Anyone know if they make a version of Rosetta Stone for Truth In Sale of Housing Reports?
Because one of the most commonly overlooked and misunderstood documents by first time duplex buyers and sellers is the pre-sale inspection report.
These reports were originated by municipalities as a way to make sure the city’s housing met a certain set of minimum health and safety standards.
Prior to putting a property on the market, sellers in 14 metro cities are required to have an independent inspector come evaluate the single family home, condo, townhouse or duplex and determine the properties overall condition and level of code compliance.
The inspector will then rate each item in accordance with city guidelines.
In Minneapolis, the items both the seller and a potential buyer should be concerned about are those described as “Required Repairs”. While this sounds ominous, the “to do’s” on this list can be as simple and inexpensive as putting a backflow preventer (a brass attachment available at any hardware store for just a few dollars) on a laundry tub faucet to repairing or replacing plumbing.
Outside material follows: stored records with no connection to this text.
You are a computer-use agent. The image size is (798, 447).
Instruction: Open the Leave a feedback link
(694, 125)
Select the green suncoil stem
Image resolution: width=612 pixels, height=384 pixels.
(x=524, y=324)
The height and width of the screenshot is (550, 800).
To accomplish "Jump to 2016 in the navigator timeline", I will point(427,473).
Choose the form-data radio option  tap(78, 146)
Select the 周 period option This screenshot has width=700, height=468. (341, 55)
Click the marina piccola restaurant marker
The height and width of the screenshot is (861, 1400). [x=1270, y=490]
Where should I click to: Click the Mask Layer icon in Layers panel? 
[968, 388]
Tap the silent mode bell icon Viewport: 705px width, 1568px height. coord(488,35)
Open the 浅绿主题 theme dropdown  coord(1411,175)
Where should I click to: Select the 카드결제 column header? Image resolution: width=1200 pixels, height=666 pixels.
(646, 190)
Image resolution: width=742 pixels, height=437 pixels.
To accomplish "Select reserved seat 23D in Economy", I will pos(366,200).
These “RRs” may be repaired by the seller prior to the property going on the MLS, thereby earning her a new and clean Truth In Sale of Housing report or, as is the case in many foreclosures or estates, the seller may ask the buyer to assume the responsibility for making these repairs within 30 days of closing.
Other noteworthy items include those that earn a note of being Below Minimum Requirements. Generally speaking, these “B” items are not as hazardous as the “RRs” and as such, do not have to be corrected. The list may include things like electrical service panes that haven’t been indexed, or a broken window sash.
The Bs also often include items like low ceiling height; items that were code when the building was constructed 100 years ago, but do not meet today’s building code. It would be ridiculous for all of the Twin Cities historic properties to have to be retrofitted to comply with today’s building code, so the inspection is simply a way of pointing out things have changed.
Buyers should be aware that while a city inspection gives a snapshot view of a property’s condition, it is a report that was paid for by the seller; one which may not have been as thorough as a buyer’s inspection. As a result, it’s wise not to use it as a substitution for an inspection or deemed “good enough”.